Van Avermaet’s incredible performance sees him with a strong lead in the General Classification, 5’11” in front of Julian Alaphilippe (Etixx-Quick Step), and 5’13” in front of Alejandro Valverde (Movistar Team).

An early breakaway of nine riders including Van Avermaet formed and established a solid lead of over ten minutes in the first 100 kilometers. Van Avermaet attacked from the breakaway with Thomas De Gendt and Andrei Grivko with 120 kilometers to go.

Grivko was dropped as they approached the final four climbs, leaving Van Avermaet and De Gendt to battle it out for the victory.

Van Avermaet attacked again with 17.5 kilometers to go and powered on to solo to the second Tour de France stage win of his career and first time he has worn the Yellow Jersey.

The first day of climbing also saw Tejay van Garderen and Richie Porte jump up on the General Classification, now sitting in 12th and 27th place respectively.


Greg Van Avermaet: “It feels great. I was never dreaming about the Yellow Jersey but it is a big dream that has come true. I was happy with the stage win last year, but now another stage win and the Yellow Jersey, I think it’s once in a lifetime for me and I’m going to enjoy it as much as possible tomorrow.”

“I felt pretty good. Grivko was not working at the beginning, Majka was not working, so me and Thomas De Gendt did a really good job. We were the strongest guys from the break I think, and we made the race hard and we saw that the peloton wouldn’t come back on this steep climb. I felt pretty good and I just went on my own because I was strong enough to hold it to the line.”

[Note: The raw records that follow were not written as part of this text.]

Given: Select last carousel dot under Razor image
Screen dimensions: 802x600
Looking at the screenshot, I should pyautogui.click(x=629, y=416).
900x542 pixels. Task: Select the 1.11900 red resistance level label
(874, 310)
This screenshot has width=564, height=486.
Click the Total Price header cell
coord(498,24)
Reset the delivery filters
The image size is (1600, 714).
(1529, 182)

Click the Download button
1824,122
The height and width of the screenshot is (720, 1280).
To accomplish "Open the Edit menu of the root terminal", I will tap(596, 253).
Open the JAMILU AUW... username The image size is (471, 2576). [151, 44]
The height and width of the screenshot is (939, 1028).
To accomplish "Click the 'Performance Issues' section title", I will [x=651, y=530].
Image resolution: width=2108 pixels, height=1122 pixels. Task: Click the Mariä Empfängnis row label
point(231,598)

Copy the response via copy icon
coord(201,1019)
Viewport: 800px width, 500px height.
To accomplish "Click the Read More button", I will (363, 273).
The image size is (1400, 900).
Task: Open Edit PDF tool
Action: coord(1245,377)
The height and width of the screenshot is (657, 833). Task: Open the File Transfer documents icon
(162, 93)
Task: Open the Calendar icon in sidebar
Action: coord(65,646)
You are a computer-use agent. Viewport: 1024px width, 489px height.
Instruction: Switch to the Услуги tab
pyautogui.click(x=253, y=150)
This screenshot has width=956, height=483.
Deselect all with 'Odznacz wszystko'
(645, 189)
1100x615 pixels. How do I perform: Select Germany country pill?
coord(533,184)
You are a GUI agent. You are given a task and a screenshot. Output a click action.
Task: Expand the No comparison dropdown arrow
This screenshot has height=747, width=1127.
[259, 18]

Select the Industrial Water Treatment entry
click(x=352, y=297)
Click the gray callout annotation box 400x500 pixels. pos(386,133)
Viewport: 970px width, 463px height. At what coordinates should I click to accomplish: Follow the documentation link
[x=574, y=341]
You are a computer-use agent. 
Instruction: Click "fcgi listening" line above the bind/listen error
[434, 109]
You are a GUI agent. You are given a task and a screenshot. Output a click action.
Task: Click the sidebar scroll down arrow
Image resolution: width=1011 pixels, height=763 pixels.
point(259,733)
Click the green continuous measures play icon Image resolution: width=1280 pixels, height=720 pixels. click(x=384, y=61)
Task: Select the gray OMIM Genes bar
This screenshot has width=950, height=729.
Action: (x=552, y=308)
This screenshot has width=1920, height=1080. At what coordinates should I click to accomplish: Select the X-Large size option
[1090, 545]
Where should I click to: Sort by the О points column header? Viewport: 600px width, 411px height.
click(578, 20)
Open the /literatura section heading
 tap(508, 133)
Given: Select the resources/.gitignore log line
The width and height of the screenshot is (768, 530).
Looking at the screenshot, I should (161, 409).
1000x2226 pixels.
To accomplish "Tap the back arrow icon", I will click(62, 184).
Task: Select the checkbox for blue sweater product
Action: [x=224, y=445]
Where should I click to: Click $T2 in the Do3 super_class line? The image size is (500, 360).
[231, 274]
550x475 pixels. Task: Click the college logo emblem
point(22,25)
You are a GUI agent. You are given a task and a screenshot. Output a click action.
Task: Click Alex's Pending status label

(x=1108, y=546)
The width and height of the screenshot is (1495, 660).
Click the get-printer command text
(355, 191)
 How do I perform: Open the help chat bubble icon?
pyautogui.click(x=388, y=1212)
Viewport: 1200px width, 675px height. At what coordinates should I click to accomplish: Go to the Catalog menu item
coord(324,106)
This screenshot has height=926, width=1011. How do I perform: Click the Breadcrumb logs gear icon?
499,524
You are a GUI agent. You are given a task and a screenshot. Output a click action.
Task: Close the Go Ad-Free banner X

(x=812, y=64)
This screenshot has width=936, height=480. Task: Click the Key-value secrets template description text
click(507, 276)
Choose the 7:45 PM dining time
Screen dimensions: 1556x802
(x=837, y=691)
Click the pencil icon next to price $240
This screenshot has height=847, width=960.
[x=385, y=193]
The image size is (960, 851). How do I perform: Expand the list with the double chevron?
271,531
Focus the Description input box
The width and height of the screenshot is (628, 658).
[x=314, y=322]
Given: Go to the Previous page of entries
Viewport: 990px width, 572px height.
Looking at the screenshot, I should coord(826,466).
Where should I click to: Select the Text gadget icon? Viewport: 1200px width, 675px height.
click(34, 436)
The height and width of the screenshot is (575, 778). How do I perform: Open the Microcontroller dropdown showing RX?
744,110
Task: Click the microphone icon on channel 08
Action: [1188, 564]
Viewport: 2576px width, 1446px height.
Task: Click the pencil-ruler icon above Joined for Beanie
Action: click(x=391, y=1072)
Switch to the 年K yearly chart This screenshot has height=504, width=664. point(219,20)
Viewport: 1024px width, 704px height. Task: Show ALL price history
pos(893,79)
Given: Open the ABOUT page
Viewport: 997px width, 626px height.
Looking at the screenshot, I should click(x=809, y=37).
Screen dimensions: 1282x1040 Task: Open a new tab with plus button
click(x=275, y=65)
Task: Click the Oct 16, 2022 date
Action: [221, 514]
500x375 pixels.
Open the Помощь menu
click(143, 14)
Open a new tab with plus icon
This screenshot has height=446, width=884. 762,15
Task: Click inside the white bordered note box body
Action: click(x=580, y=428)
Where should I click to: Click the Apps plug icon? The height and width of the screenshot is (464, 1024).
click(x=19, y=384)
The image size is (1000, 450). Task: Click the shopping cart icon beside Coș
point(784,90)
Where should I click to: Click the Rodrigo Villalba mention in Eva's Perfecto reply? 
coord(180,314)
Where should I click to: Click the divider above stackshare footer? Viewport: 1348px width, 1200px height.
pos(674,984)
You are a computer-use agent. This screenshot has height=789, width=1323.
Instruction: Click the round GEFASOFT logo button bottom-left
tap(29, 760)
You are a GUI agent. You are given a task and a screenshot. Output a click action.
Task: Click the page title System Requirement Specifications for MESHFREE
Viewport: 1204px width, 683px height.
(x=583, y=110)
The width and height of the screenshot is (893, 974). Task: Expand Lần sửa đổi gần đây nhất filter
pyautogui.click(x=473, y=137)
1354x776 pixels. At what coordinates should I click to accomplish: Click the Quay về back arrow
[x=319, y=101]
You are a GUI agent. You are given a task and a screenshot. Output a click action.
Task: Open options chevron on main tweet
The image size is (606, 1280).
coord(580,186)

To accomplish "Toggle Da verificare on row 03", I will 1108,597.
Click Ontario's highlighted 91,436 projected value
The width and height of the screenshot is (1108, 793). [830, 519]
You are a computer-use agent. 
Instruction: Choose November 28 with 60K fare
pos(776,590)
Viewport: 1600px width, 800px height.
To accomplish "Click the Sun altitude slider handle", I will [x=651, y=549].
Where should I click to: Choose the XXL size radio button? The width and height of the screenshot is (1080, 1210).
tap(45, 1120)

“I think for my type of rider it’s really hard to get the Yellow Jersey and I’m so happy that I have it. The stage win is something but wearing yellow is the most beautiful thing I think for a cyclist.”


Yvon Ledanois: “It was always the plan to put Greg in the breakaway today. We knew it was a stage for the breakaway but it wasn’t easy and as well as Greg we also had Amael Moinard and Michael Schar who were looking out for it. It was a fast, hard stage. When we saw the nine riders who had made it we knew it was a good, strong breakaway. The gap got out to well over ten minutes. I’m happy for Greg, I’m happy for the team, I’m happy for BMC Switzerland, and I’m happy for Andy Rihs. It’s always important to take the Yellow Jersey, especially for the sponsors. Not many teams get the chance to wear the Yellow Jersey or win a stage, and to do both in the same day is really special. It’s a good day for BMC Racing Team.”


Richie Porte: “I was comfortable. Tejay and I have shown that we can work together and Damiano Caruso worked well and put us in a really good position. I knew that those descents were going to be crucial. At the end of the day, it’s a great day for the team. It’s not nice to have lost time like that [flat tire on stage 2] but you know, you just keep fighting each day I suppose. The signs are good, I had good legs and it’s quite exciting.”


Tejay van Garderen: “Greg certainly looked like he had good form today. It was a super impressive ride and great for the team, and great for Greg as well with the season he’s had, so he really deserves it. Tomorrow I’m sure we’ll help to control the breakaway but I don’t even expect us to have to do much work to bring them in because the sprinters’ teams will probably want to pull back the breakaway. I think we’ll just enjoy the day in yellow, stay relaxed and get ready for the Pyrenees.”